La agenda que me acompaña es el único problema de esta situación. Todos los días anoto en ella mis deberes y lo que me gustaría hacer. Un detallado cronograma de actividades que nunca se concreta porque él no me lo permite con su persecución. Con la última luz del infinito ocaso logro agendar todo aquello que no pude hacer en la página del día siguiente, con la esperanza de conseguir darles realidad. Así, el esquema de mañana tendrá todas las actividades que no he podido realizar antes. Sietemil seis cronogramas reunidos en uno solo. Y al día siguiente serán sietemil siete. Un destino predecible.

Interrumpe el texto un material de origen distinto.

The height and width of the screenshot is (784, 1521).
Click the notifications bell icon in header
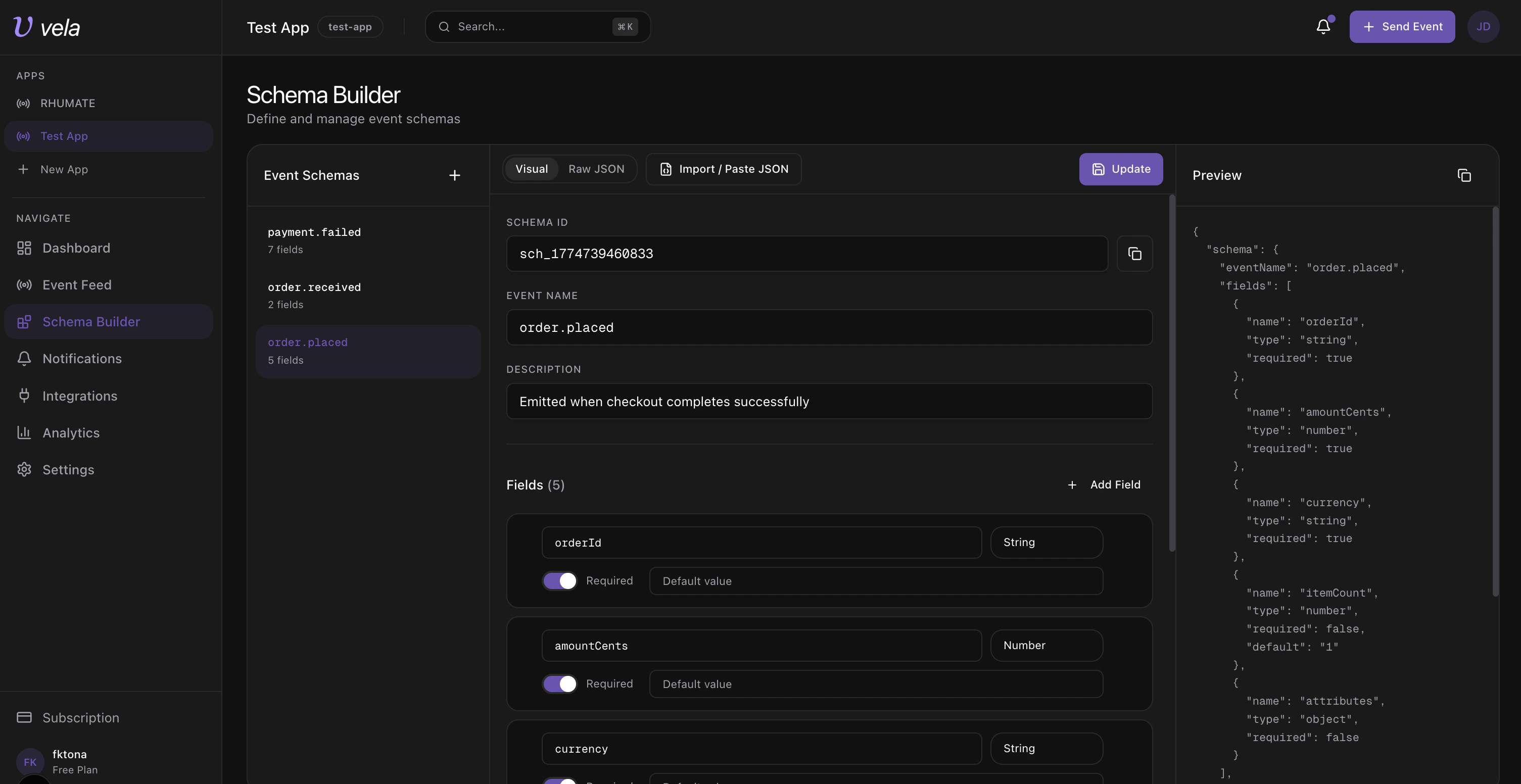tap(1323, 27)
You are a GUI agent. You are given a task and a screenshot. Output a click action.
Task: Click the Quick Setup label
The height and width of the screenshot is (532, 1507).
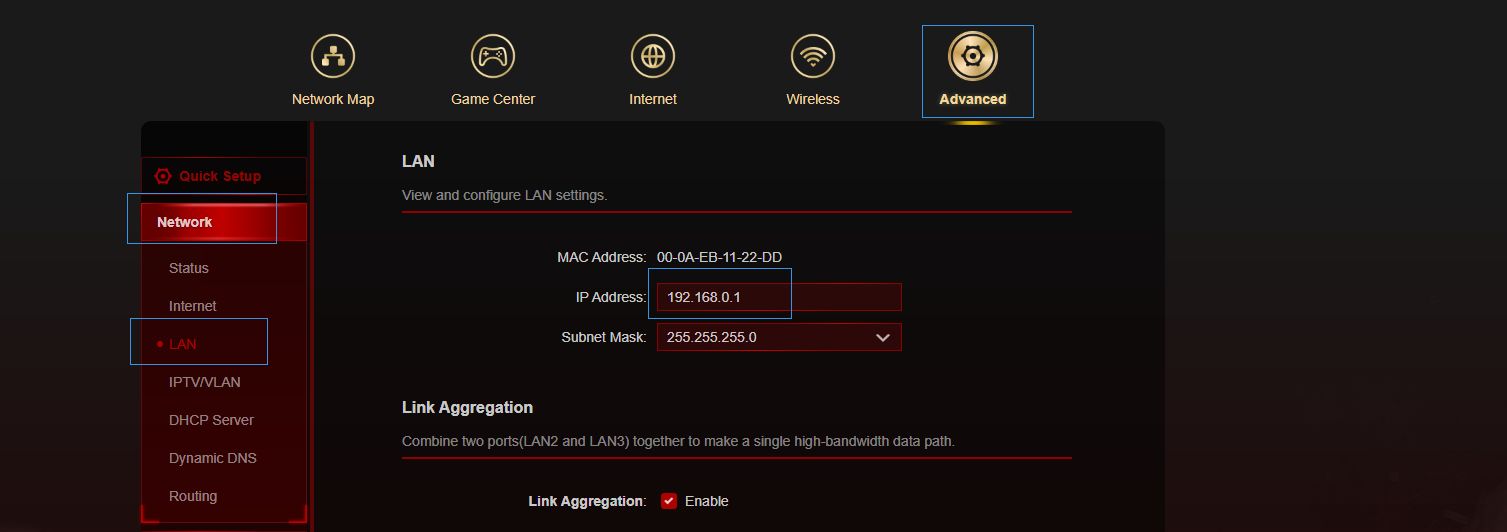coord(220,176)
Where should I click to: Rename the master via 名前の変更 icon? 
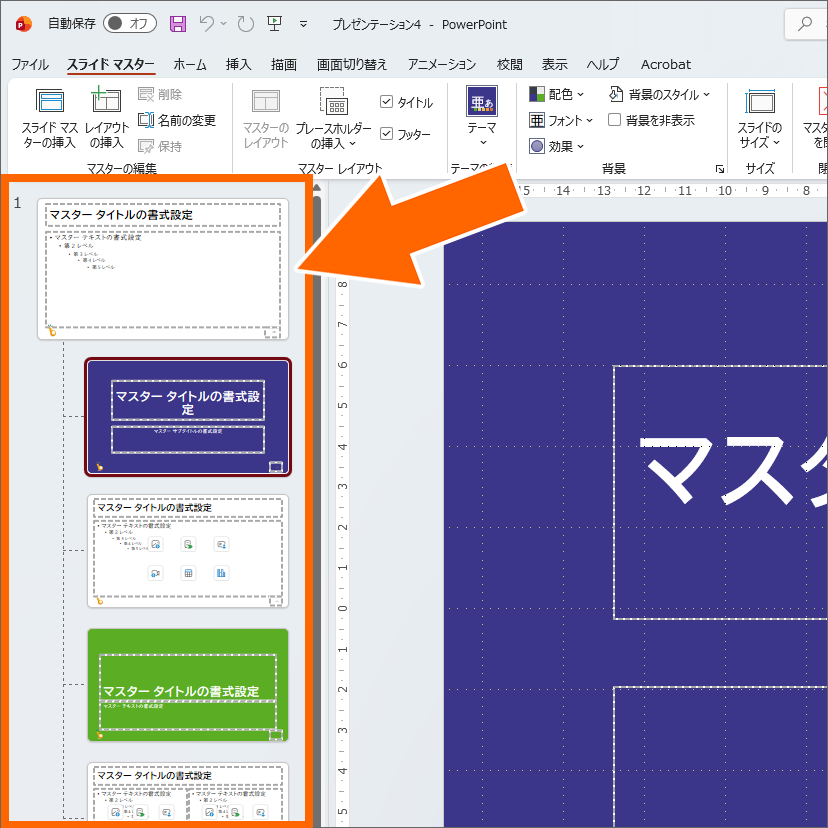tap(172, 119)
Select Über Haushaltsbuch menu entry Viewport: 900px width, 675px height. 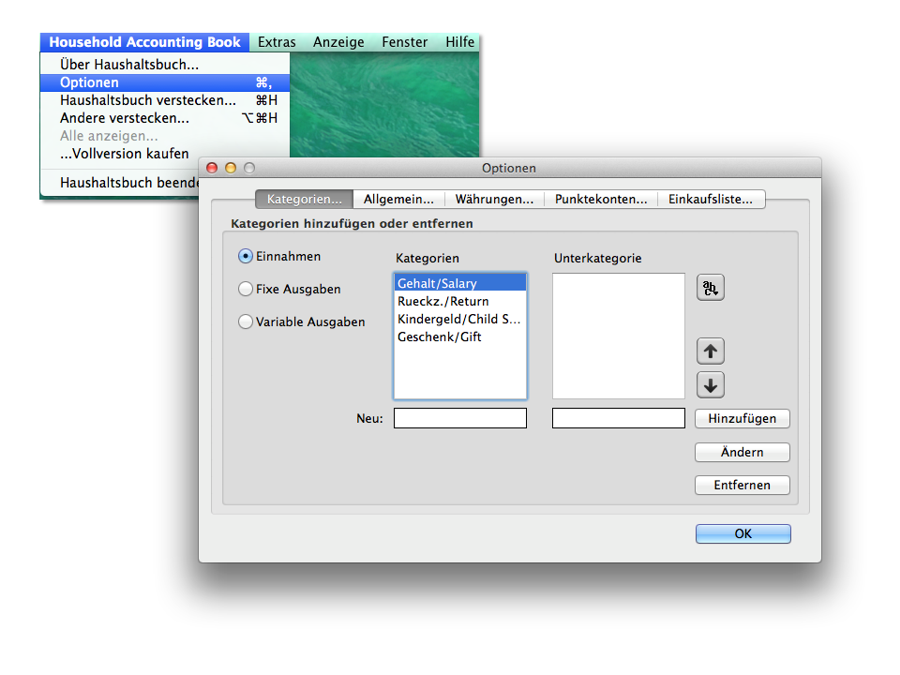[129, 65]

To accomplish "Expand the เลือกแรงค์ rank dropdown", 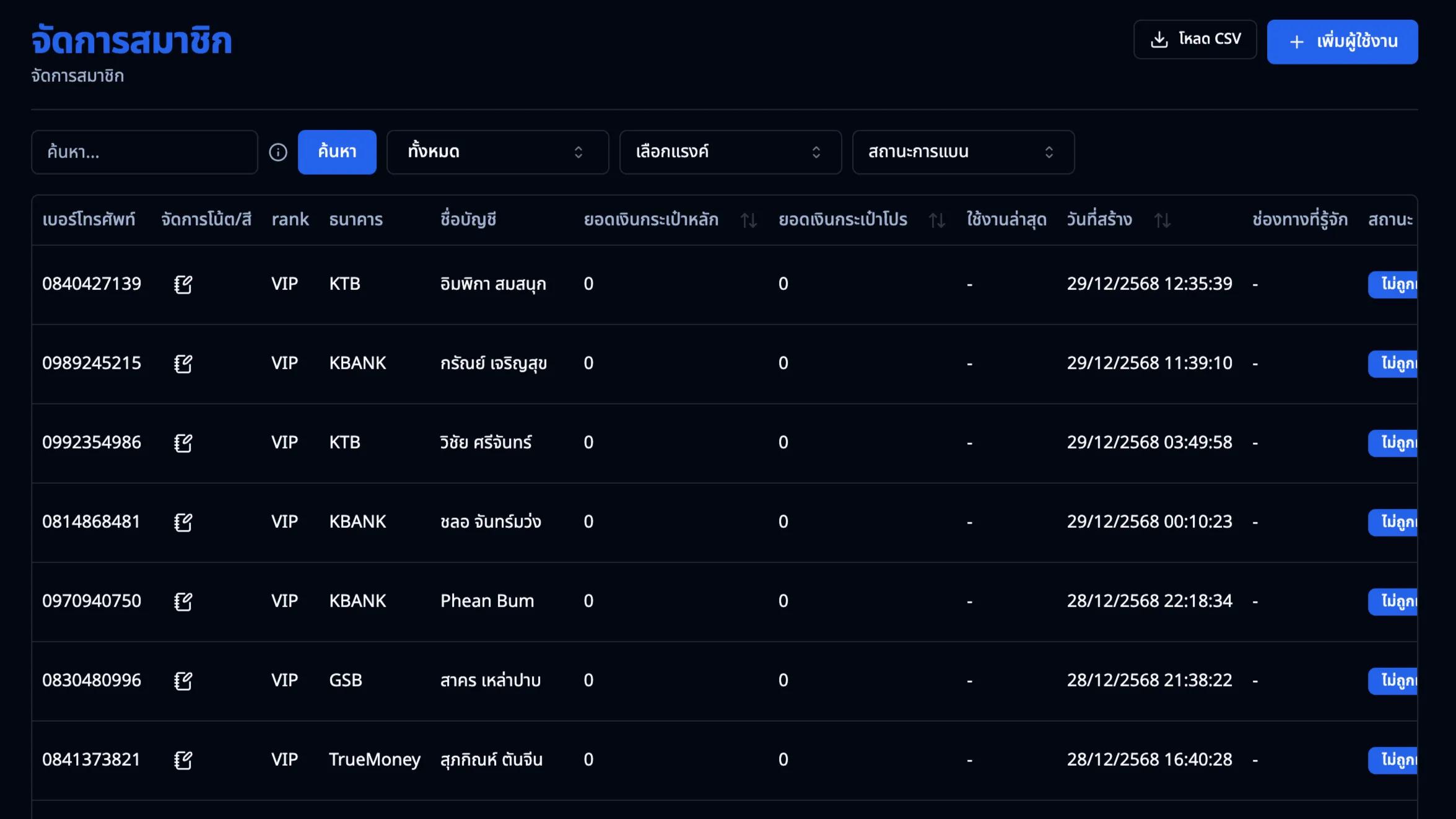I will click(x=730, y=152).
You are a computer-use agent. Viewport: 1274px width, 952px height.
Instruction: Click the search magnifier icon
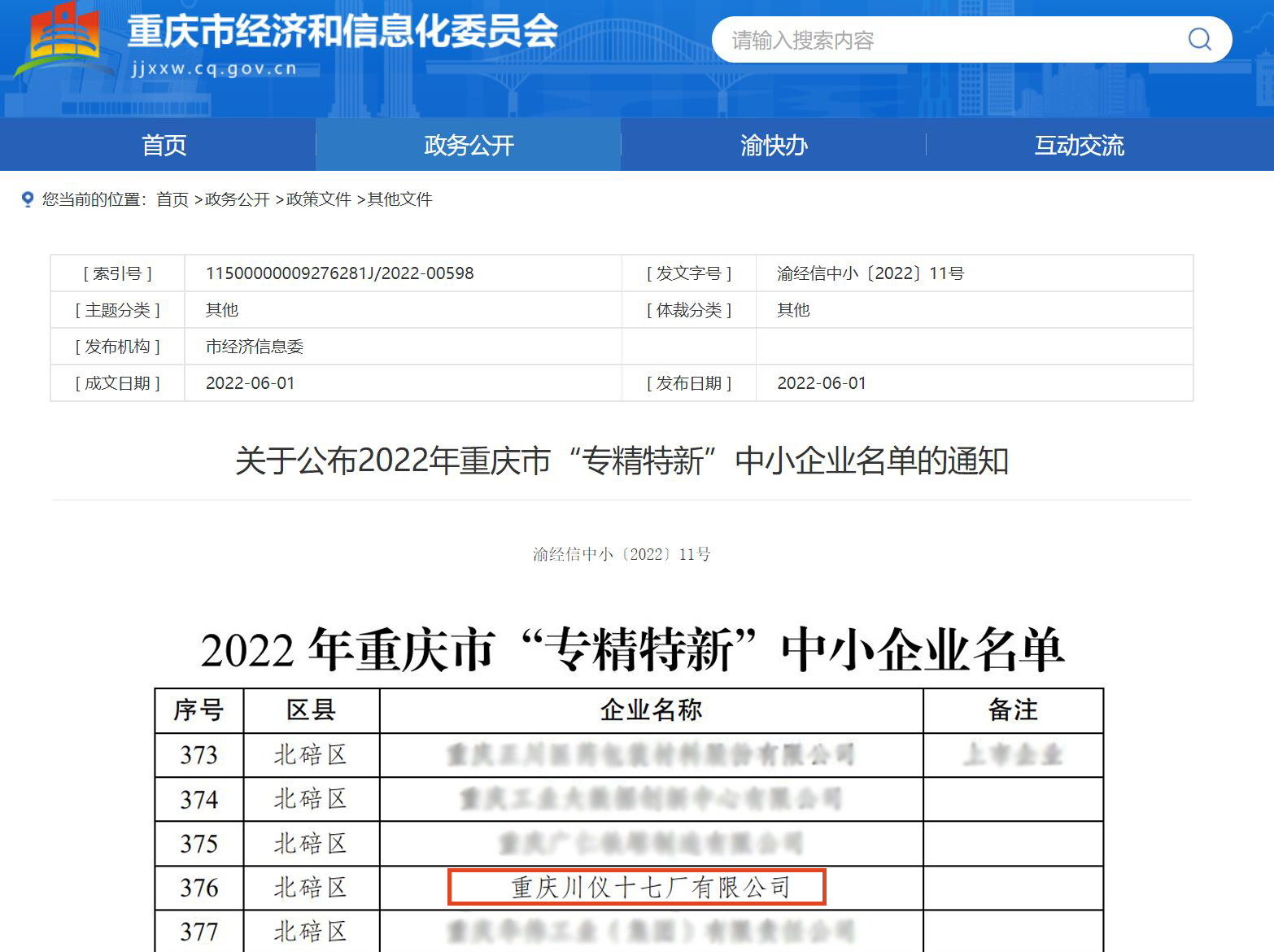pyautogui.click(x=1198, y=39)
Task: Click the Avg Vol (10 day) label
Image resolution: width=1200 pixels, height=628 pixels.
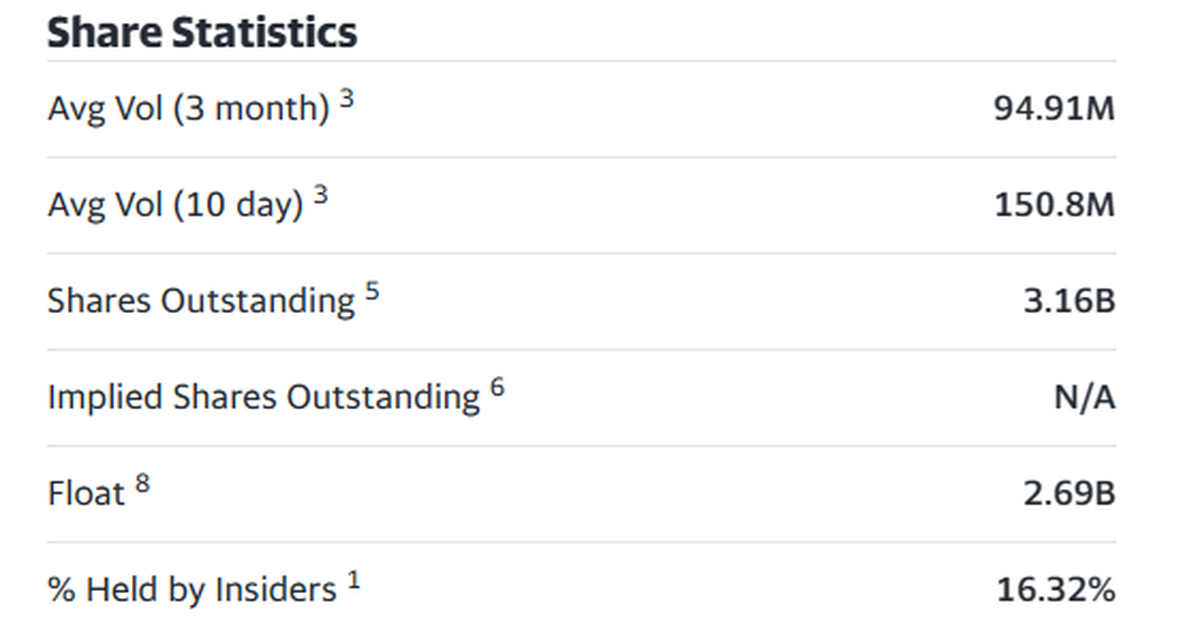Action: [175, 206]
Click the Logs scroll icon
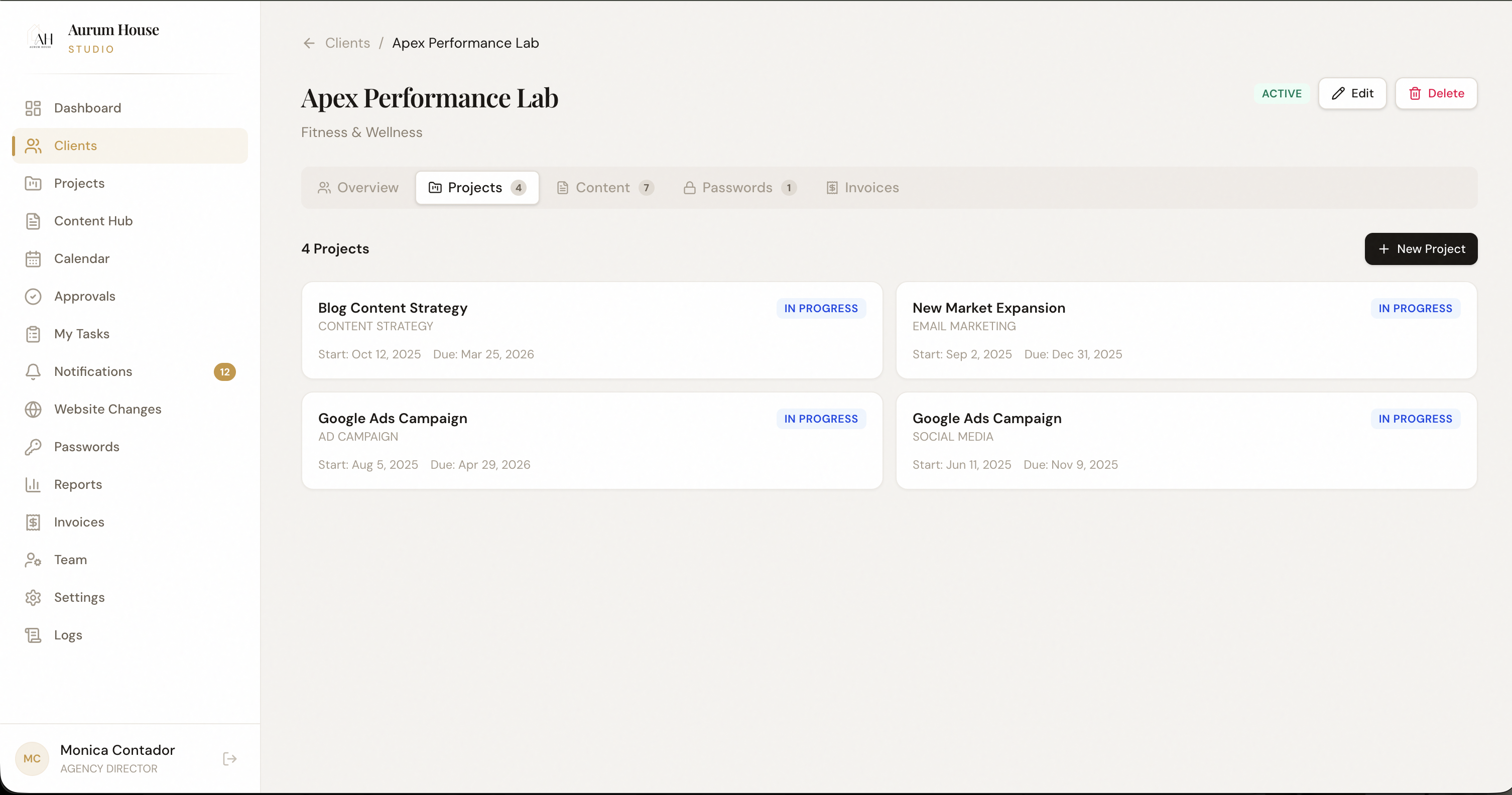Viewport: 1512px width, 795px height. click(x=33, y=635)
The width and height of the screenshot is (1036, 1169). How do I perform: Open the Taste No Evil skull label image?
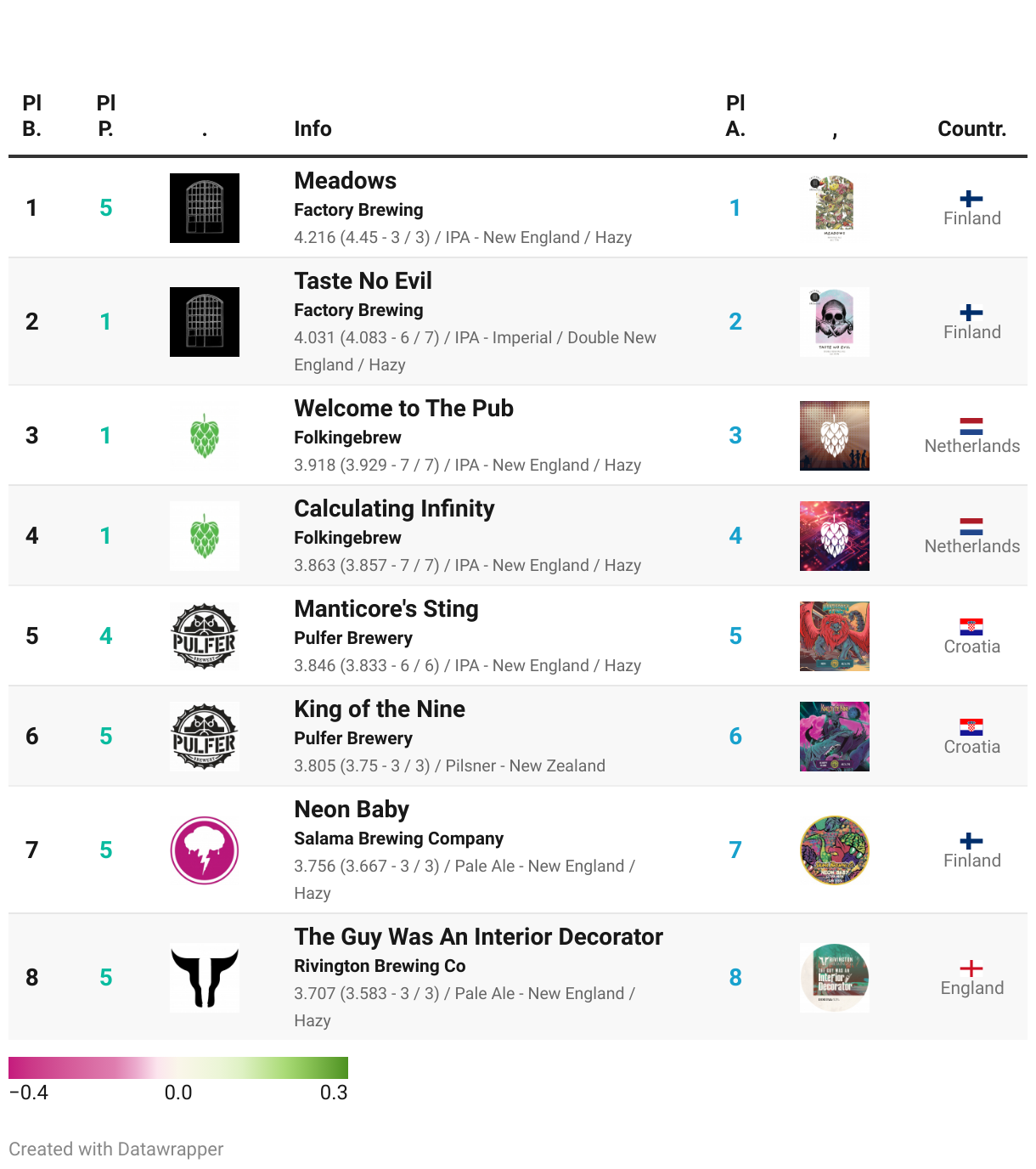[835, 322]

Debo admitir que cada vez que el sol se pone, y me dispongo a escribir las tareas pendientes, una lágrima nace en alguno de mis ojos, y el viento se encarga de limpiarla. Las lágrimas siguientes siguen el mismo camino que la primera y son producto de ella. La primera lágrima se derrama por todas las cosas que no pude hacer, y las demás, porque ya no puedo detenerme en seco un instante para que el viento no me las robe y así poder dejar que bajen hasta mis labios para sentir, como en mi niñez, lo salado de su esencia.
Nacemos libres y lo somos hasta que él aparece y comenzamos a huir. Corremos hasta que nos separamos del suelo, y todos los recuerdos de nuestra estadía en la tierra desaparecen, como si nunca hubiesen existido. Nadie puede rehusarse a hacerlo, esta en nuestra sangre, esta escrito en la palma de nuestras manos. Por eso sé que no soy el único; sé que aunque no los vea ahí están, escapando en todas direcciones.
De nada sirve saber que no estoy solo si no puedo verlos. De nada sirve hundirme en una reflexión profunda si no voy a poder comprender lo que sucede. Pero sigo llevando mi agenda para poder dejar constancia de que alguna vez existí, aunque nadie encuentre el momento para leerla. Esta es mi vida y así será, porque él nunca logra atraparme, porque el tiempo nunca me alcanza.